A rigor del vero e' necessario ammettere che, da non molto, in Francia, il tema della decrescita e' oggetto di dibattito all'interno dei verdi, della Confèderation paysanne, del movimento altermondialista, ma anche in alcuni settori dell'opinione pubblica, soprattutto grazie al giornale "La Decroissance" promosso dall'associazione Casseurs de pub. Tuttavia, molti hanno preso posizioni aprioristicamente a favore o contro, senza preoccuparsi di informarsi ulteriormente e deformando, se necessario, le rare analisi proposte. Poiche' sono stato spesso chiamato in causa come "teorico della decrescita" (anche da "Le Monde diplomatique"), mi pare opportuno dissipare alcuni malintesi e chiarire in modo preciso i termini della questione. La mia posizione e' esattamente questa: dal momento che un cambiamento radicale e' una necessita' assoluta, la scelta di una societa' della decrescita rappresenta una sfida che vale la pena di cogliere per evitare una brutale e drammatica catastrofe. Questo e' il tema del libro.
Il termine "decrescita" in realta' e' stato introdotto solo di recente all'interno del dibattito economico, politico e sociale, nonostante le idee sulle quali si fonda abbiano una storia molto lunga. Senza dover risalire alle utopie del primo socialismo, ne' alla tradizione anarchica rinnovata dal situazionismo, il progetto di una societa' paragonabile a quella che intendo per societa' della decrescita era gia' stato formulato alla fine degli anni Sessanta da teorici come Ivan Illich, Andre' Gorz, Francois Partant e Cornelius Castoriadis. Il fallimento dello sviluppo nel Sud del pianeta e la perdita di punti di riferimento nel Nord hanno portato molti analisti a mettere in discussione la societa' dei consumi, il sistema di rappresentazione che la sottende, il progresso, la scienza, la tecnica. A questo si e' aggiunta la presa di coscienza della crisi dell'ambiente.
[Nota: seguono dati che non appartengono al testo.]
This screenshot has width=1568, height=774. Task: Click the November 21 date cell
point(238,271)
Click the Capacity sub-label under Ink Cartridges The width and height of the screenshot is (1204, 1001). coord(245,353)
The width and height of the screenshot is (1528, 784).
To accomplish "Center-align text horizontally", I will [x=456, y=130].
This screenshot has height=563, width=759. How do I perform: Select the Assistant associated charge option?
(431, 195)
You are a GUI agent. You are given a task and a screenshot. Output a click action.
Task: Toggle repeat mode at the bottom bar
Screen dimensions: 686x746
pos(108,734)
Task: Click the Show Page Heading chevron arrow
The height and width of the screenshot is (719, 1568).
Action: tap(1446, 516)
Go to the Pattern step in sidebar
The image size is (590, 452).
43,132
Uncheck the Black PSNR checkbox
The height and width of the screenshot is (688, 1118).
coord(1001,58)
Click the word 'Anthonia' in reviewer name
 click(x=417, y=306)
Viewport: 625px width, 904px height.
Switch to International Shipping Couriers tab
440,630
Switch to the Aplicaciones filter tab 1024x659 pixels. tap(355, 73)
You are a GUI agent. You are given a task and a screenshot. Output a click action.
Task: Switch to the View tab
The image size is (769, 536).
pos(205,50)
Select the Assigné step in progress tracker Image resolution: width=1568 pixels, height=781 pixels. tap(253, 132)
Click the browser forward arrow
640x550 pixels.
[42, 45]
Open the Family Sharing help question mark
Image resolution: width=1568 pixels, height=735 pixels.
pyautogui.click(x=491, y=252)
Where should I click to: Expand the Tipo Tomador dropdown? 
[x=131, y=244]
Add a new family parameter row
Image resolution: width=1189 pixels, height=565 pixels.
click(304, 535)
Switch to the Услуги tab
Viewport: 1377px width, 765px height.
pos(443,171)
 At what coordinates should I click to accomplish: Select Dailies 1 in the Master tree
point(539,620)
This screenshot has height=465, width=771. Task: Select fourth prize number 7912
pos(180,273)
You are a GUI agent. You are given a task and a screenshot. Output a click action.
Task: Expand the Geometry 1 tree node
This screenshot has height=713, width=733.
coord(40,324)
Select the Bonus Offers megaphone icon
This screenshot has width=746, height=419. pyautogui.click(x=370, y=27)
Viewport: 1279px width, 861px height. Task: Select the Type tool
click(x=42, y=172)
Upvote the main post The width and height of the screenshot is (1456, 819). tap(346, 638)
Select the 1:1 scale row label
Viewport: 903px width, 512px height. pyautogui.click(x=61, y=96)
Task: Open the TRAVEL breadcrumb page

L'idea di decrescita nasce dunque sia dalla consapevolezza della crisi ecologica sia dalla critica della tecnica e dello sviluppo. Fino a qualche anno fa, tuttavia, il termine "decrescita" non figurava in alcun dizionario che trattasse di economia e societa', mentre si potevano trovare alcuni concetti simili, come "crescita zero", "sviluppo sostenibile" e naturalmente "stato stazionario". Nondimeno, l'espressione "decrescita" ha gia' una storia relativamente complessa ed e' ricca di significati sul piano politico ed economico. E' tuttavia necessario chiarirne il significato.
Alcuni analisti malevoli sostengono che si tratta di un concetto vecchio per poter cosi' liquidare piu' facilmente le proposte sovversive avanzate dagli attuali "obiettori della crescita". Francois Vatin, per esempio, sostiene che gia' Adam Smith aveva proposto una teoria della decrescita nei capitoli 7 e 9 de La ricchezza della nazioni in cui evoca un ciclo di vita delle societa' "che le fa passare dalla crescita accelerata (il caso delle colonie dell'America del Nord) alla decrescita (il caso del Bengala) attraverso uno stato stazionario (il caso della Cina)". In realta', Vatin confonde il concetto di regressione con quello di decrescita. Nella mia accezione, decrescita non identifica ne' lo stato stazionario dei classici dell'economia, ne' una forma di regressione, di recessione o di "crescita negativa", e neppure la crescita zero – benche' alcuni aspetti della decrescita si ritrovino in quest'ultimo concetto.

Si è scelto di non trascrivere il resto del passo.